Kinect Fundamentals #3: Getting distance-data from the Depth Sensor

Now that you know how to use the RGB Camera data, it’s time to take a look at how you can use the depth data from the Kinect sensor.

It’s quite similar to getting data from the RGB image, but instead of RGB values, you have distance data. We will convert the distance into an image representing the depth map.

Initializing the Kinect Sensor

Not much new here since tutorial #2. In InitializeKinect() we enable the DepthStream and and listen to the DepthFrameReady event instead of ColorStream and ColorFrameReady as we did when getting the RGB image in tutorial #2.
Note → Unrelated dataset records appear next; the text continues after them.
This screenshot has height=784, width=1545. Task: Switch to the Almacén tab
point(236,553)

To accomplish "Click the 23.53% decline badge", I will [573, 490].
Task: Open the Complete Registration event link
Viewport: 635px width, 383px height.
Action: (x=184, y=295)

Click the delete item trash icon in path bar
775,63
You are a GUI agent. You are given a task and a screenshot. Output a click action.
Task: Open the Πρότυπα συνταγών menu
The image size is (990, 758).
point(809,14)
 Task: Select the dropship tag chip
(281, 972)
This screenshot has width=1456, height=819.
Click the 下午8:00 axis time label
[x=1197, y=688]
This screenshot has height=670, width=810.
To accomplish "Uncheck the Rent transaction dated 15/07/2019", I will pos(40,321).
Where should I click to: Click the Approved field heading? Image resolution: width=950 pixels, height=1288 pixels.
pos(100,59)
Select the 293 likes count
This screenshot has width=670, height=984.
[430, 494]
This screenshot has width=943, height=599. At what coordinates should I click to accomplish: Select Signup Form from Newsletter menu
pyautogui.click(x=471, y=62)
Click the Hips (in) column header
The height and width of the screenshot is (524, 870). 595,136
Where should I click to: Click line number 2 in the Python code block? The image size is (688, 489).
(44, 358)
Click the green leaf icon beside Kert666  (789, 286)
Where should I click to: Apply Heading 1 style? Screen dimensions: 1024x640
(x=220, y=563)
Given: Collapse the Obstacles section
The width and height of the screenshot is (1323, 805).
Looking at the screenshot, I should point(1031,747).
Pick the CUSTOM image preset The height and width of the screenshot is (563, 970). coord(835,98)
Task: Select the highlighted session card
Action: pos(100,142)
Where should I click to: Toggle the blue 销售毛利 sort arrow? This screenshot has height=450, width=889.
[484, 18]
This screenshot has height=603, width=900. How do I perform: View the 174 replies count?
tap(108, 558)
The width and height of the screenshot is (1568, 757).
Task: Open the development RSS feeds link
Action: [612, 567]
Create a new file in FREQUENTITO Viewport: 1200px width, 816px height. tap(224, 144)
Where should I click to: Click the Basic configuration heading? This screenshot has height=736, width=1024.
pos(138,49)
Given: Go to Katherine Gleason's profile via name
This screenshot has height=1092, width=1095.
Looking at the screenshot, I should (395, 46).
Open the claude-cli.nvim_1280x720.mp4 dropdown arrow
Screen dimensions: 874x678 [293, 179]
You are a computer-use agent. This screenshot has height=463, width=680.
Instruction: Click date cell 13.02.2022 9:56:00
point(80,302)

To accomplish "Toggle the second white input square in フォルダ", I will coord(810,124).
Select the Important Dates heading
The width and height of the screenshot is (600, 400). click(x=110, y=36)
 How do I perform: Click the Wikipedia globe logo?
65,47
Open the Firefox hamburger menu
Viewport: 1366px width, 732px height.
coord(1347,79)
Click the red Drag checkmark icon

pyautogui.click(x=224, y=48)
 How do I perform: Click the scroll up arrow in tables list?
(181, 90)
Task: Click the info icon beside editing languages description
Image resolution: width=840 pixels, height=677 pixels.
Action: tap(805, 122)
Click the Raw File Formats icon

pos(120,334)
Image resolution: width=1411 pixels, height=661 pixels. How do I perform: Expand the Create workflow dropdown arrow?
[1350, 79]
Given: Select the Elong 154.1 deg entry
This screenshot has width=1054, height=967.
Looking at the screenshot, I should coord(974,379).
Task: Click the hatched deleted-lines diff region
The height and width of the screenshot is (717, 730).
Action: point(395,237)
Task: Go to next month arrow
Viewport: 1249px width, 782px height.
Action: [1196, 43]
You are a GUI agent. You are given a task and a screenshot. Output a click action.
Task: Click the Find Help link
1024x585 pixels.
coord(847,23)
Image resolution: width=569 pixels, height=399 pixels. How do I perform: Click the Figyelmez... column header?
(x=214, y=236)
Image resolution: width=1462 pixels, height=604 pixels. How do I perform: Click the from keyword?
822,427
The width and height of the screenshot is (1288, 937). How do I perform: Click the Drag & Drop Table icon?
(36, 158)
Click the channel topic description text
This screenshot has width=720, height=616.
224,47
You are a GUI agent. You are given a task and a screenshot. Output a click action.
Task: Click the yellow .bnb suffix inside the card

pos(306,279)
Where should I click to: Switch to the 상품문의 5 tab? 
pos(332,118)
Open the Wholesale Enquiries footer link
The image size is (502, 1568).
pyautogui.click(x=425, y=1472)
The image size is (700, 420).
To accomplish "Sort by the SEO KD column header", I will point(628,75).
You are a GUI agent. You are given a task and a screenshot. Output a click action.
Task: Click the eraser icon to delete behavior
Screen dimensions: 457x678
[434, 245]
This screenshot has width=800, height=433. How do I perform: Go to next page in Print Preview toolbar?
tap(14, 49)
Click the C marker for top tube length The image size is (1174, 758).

private bool InitializeKinect()
{
    kinectSensor.DepthStream.Enable(DepthImageFormat.Resolution640x480Fps30);
    kinectSensor.DepthFrameReady += new EventHandler<DepthImageFrameReadyEventArgs>(kinectSensor_DepthFrameReady);

    try
    {
        kinectSensor.Start();
    }
    catch
    {
        connectedStatus = "Unable to start the Kinect Sensor";
        return false;
    }
    return true;
}

Here, we open the DepthStream and tell the sensor that we want to have depth data with the resolution of 640×480. We also create an event handler that kicks in everytime the Kinect got some data ready for us.

Converting the depth data

Now is the time for the meat of this tutorial. Here we get the depth data from the device in millimeter, and convert it into a distance we can use for displaying a black and white map of the depth. The Kinect device got a range from 0.85m to 4m (Xbox, the PC-version can see closer and further). We can use this knowledge to create a black and white image where each pixel is the distance from the camera. We might also get some unknown depth pixels if the rays are hitting a window, shadow, mirror and so on (these will have the distance of 0).

First of all, we grab the captured DepthImageFrame from the device. Then we copy this data and convert the depth frame into a 32bit format that we can use as the source for our pixels. The ConverDepthFrame function convert’s the 16-bit grayscale depth frame that the Kinect captured into a 32-bit image frame. This function was copied from the Kinect for Windows Sample that came with the SDK.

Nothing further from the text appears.